Proteste verzögern den Castor-Transport: Gegner blockieren Straßen zum Endlager

Umweltminister kritisiert die Blockadeaktionen Acht angekettete Aktivisten nach elf Stunden befreit

Proteste verzögern den Castor-Transport: Gegner blockieren Straßen zum Endlager

Mit weit schwereren Protesten als in vergangenen Jahren haben deutsche Kernkraftgegner die Ankunft des umstrittenen Atommüll-Transportes in Gorleben (Bundesland Niedersachsen) stark verzögert. Ursprünglich sollte die hoch radioaktive Fracht das Zwischenlager im niedersächsischen Wendland bereits am Montag in der Früh erreichen. Erst am späten Abend konnten alle angeketteten Kernkraftgegner von Behörden freigeschnitten werden.

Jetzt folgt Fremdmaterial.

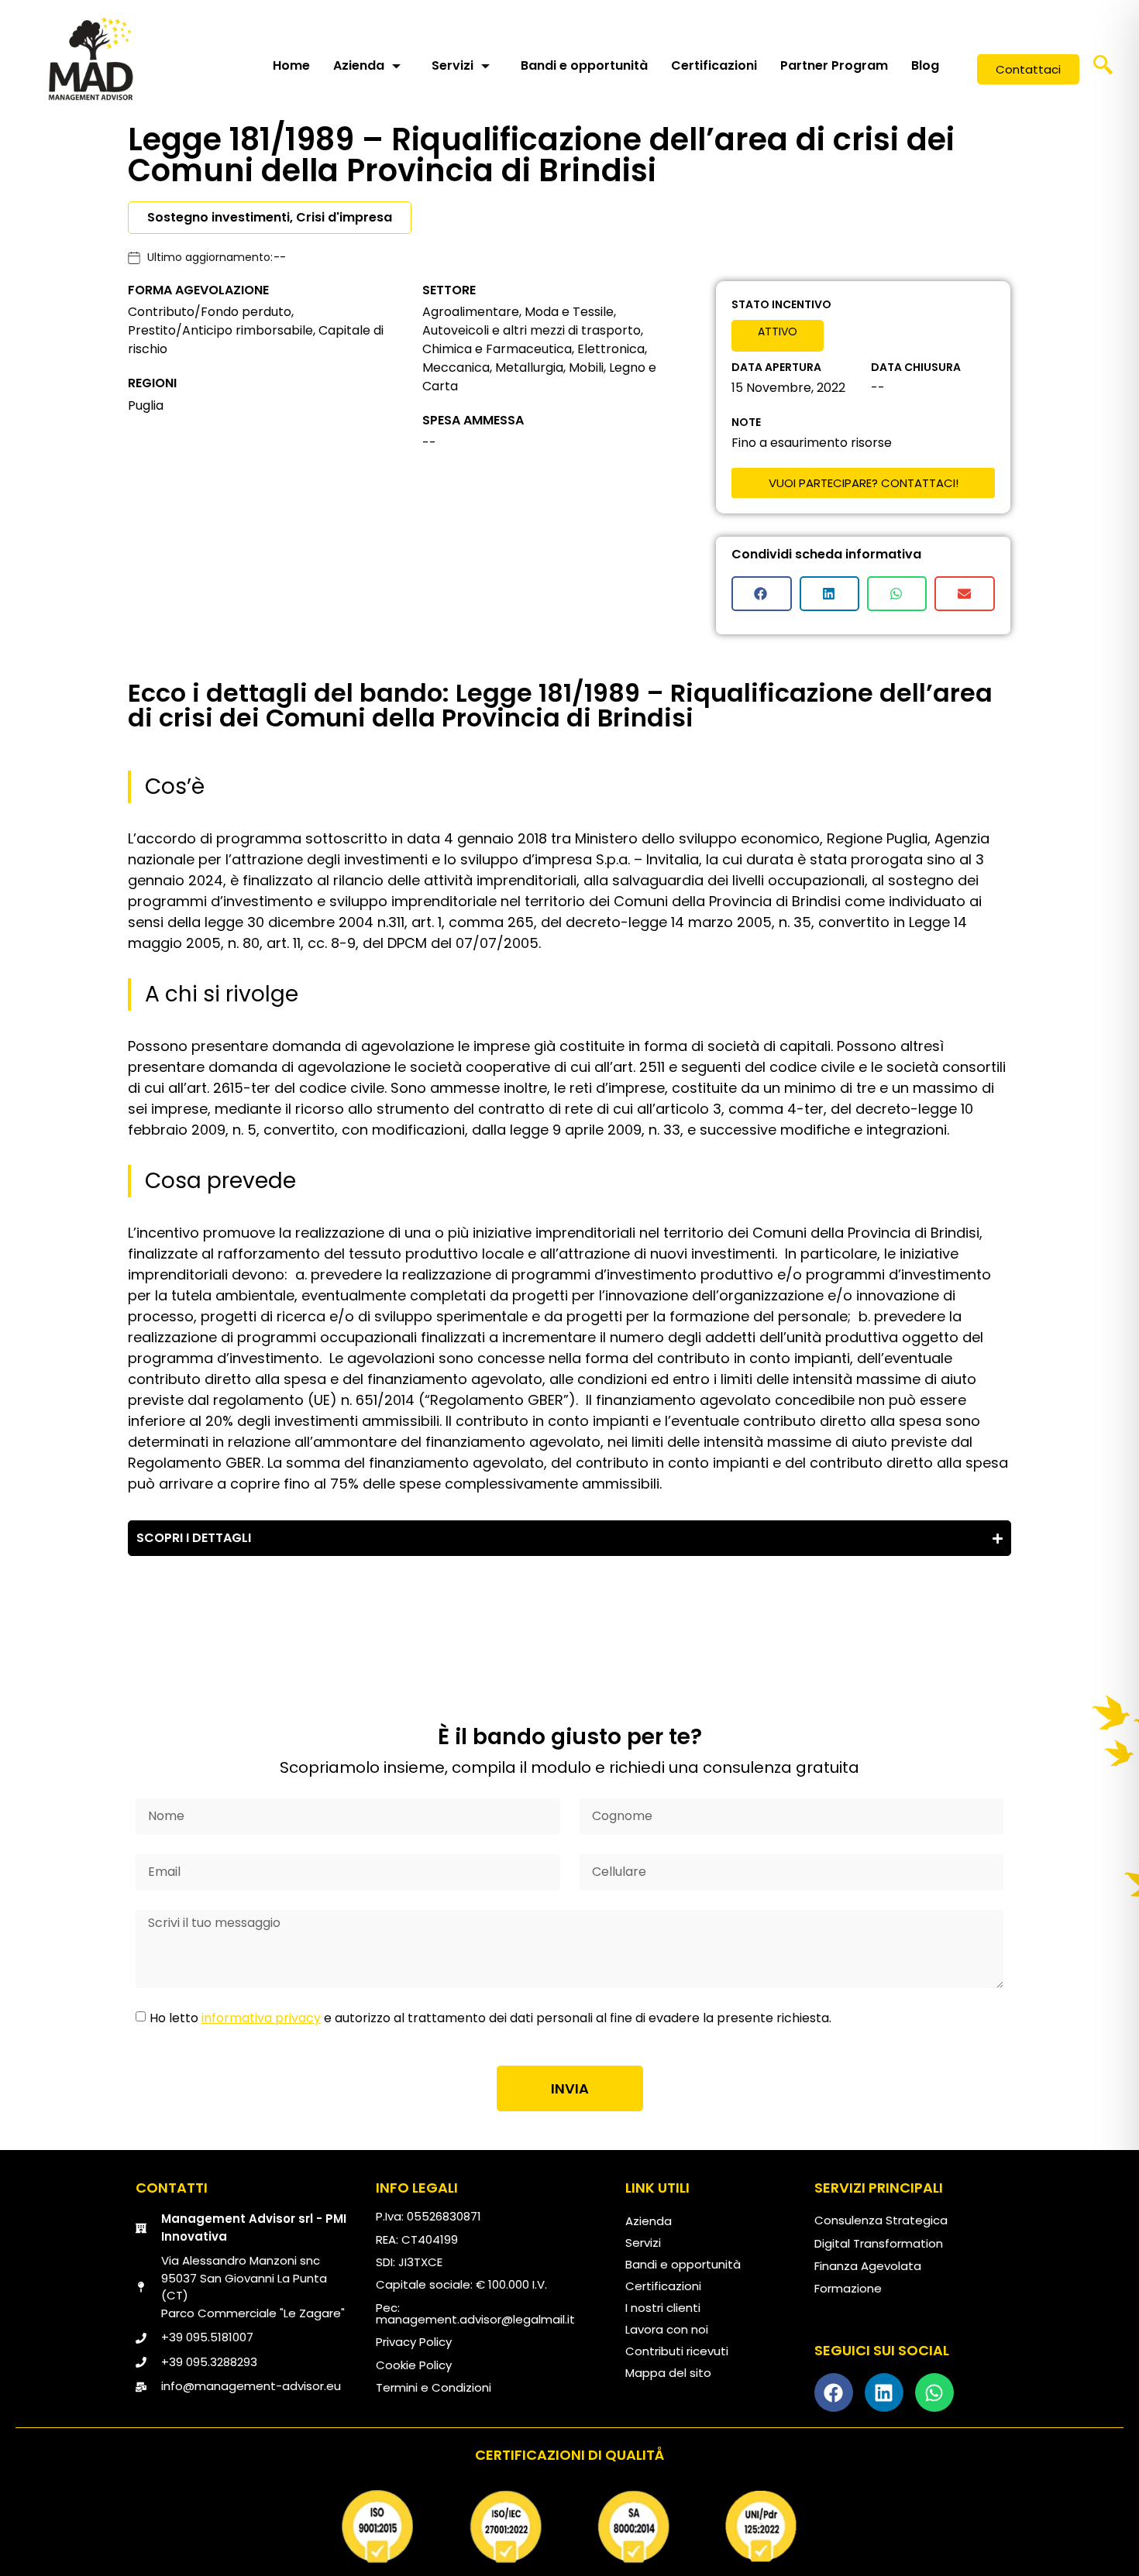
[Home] (90, 58)
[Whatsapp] (934, 2392)
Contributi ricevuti (676, 2351)
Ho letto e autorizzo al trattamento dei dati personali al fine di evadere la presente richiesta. (490, 2018)
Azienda (358, 65)
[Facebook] (833, 2392)
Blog (925, 65)
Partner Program (834, 65)
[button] (1103, 69)
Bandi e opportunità (584, 65)
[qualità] (569, 2526)
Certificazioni (714, 65)
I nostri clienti (662, 2308)
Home (291, 65)
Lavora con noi (666, 2329)
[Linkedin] (884, 2392)
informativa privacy (261, 2018)
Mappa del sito (668, 2373)
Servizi (452, 65)
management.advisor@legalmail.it (475, 2319)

Der deutsche Umweltminister Sigmar Gabriel (SPD) kritisierte die Blockadeaktionen der Demonstranten. "Das Besetzen von Gleisen können wir nicht akzeptieren", sagte Gabriel der Deutschen Presse-Agentur dpa. Der Vorsitzende der Deutsche Polizeigewerkschaft, Rainer Wendt, rügte die vorsichtige Einsatztaktik der Behörden scharf.

In Quickborn waren am Abend noch etwa 15 Traktoren ineinander verkeilt und blockierten so die Straße. In Grippel hatten sich acht Protestierer an Betonpyramiden gekettet. Die Polizei benötigte über drei Stunden, bis sie kurz vor 18 Uhr den ersten davon frei bekommen hatte. Bis die Polizei den letzten Aktivisten frei bekommen hat, dauerte es gut elf Stunden. Die Polizei arbeitete mit Presslufthämmern, Schweißgeräten und Betonsägen.

Grenzwerte überschritten
Zuvor hatte es Streit um die Strahlung des Transport gegeben. Bei den offiziellen repräsentativen Messung von insgesamt drei der elf Behälter in Dannenberg seien alle Grenzwerte eingehalten worden, betonte das niedersächsische Umweltministerium in Hannover. Dagegen kritisierte Greenpeace unter Hinweis auf eigene Messungen, die diesmal verwendeten französischen Atommüllbehälter setzten 40 Prozent mehr Strahlung frei als die alten Castor-Behälter.

Gewaltsamer Widerstand
Die Polizei beklagte eine hohe Gewaltbereitschaft der Demonstranten. Der Gesamteinsatzleiter der Bundespolizei, Thomas Osterroth, sagte, die Atomkraftgegner seien teils mit krimineller  Energie vorgegangen, etwa bei Unterhöhlungen von Gleisen. Auch sei mit Signalmunition auf Polizeihubschrauber geschossen worden. Unter den Demonstranten waren nach Erkenntnissen der Sicherheitsbehörden auch 800 bis 1000 Autonome, die als besonders gewaltbereit gelten.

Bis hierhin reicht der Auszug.